Lo stesso discorso permette di smascherare l’ipocrisia di un’altra delle liste “di sinistra” in corsa alle elezioni europee, ovvero quella dei Verdi: infatti, proprio la Federazione dei Verdi, che pubblicamente si definisce contraria al progetto della Torino-Lione, si è presentata alle elezioni regionali nella lista unica Liberi, Uguali, Verdi proprio con SI e in coalizione con il PD a sostegno di Chiamparino.
Tra le altre liste a sinistra del PD, già nel mese di aprile Articolo Uno, un altro dei tre partiti che insieme a SI e Possibile aveva costituito LeU, aveva formalizzato l’intenzione di tornare anche formalmente in coalizione con il Partito Democratico, dopo averne sostenuto senza riserve, se non su elementi del tutto marginali, le politiche di governo. A questo si aggiunge l’annuncio, il 18 maggio scorso, del presidente della Regione Toscana, Enrico Rossi, di voler tornare ad iscriversi al PD.[3]
Apertura al PD arriva anche dal sindaco di Napoli, Luigi de Magistris, il quale si dice disposto a dialogare in funzione di contrasto alla Lega con lo stesso PD, con il M5S, con i partiti centristi e perfino con quelli della destra moderata.[4]

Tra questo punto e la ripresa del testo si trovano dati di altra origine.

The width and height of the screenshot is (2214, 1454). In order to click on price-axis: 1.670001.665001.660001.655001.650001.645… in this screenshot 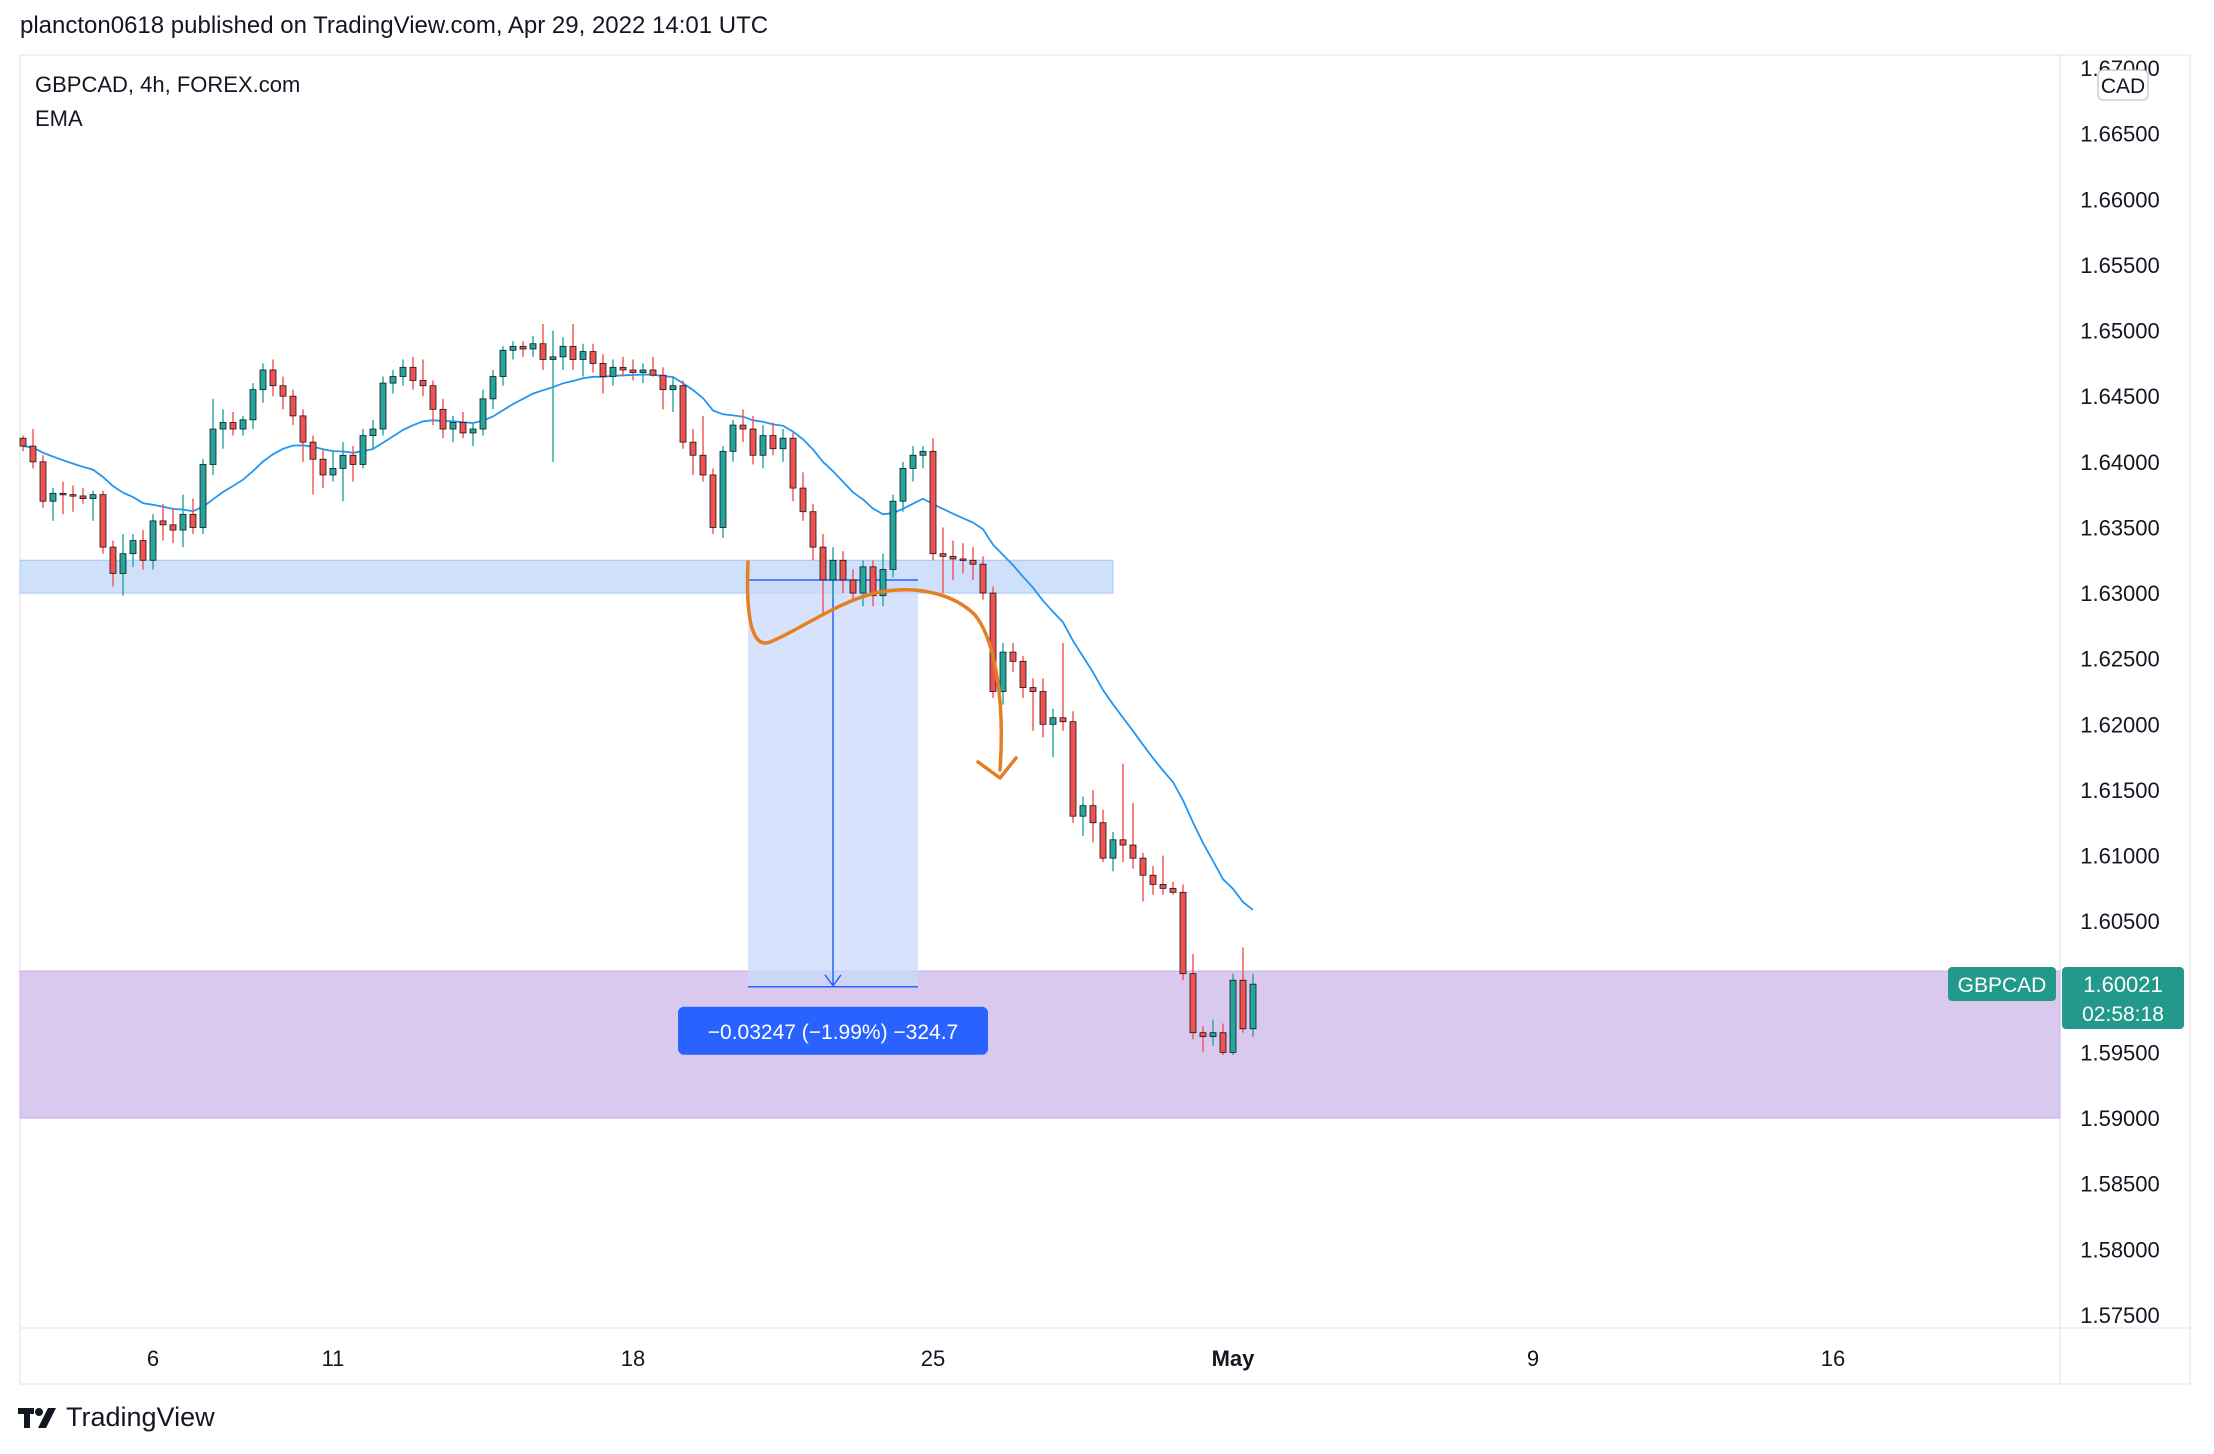, I will do `click(2120, 692)`.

La retorica della presunta “svolta a sinistra” praticata da Zingaretti alla guida del PD, che in realtà rappresenta un’operazione puramente propagandistica e che cela la continuità con la segreteria di Matteo Renzi,[5] ha permesso a una sinistra in crisi di consensi di riesumare una già sperimentata fraseologia che chiami all’unità contro l’avanzata delle destre: lo spauracchio dell’”onda nera” serve infatti ad occultare le pesanti responsabilità del centro-sinistra nell’aver condotto le peggiori politiche filopadronali e nell’aver così permesso alla destra stessa di presentarsi come forza anti-sistema. Va al contrario ricordato sempre come sia impossibile l’unità tra chi sostiene gli interessi dei lavoratori e chi si è reso invece portavoce degli interessi dei padroni e delle banche, e che una proposta di unità con forze di questo tipo va pertanto rigettata con forza. Solo dall’organizzazione autonoma delle masse popolari può infatti nascere un’effettiva opposizione tanto alla destra reazionaria quanto alla sinistra borghese.
Note
[1] Da Fratoianni: «Ora anche la sinistra si impegni nell’alternativa all’onda nera», ilmanifesto.it, 29 maggio 2019.
[2] Dal post di Nicola Fratoianni.
[3] Da Enrico Rossi: “Ho deciso, rientro nel Pd, la sinistra deve riunirsi”, repubblica.it, 18 maggio 2019.
[4] Da Regionalismo, de Magistris: “Progetto eversivo”. De Luca: “L’autonomia si fa a modo nostro”, repubblica.it, 29 maggio 2019.
[5] Per approfondire: Zingaretti: cronaca di un grande bluff, Senza Tregua, 3 marzo 2019.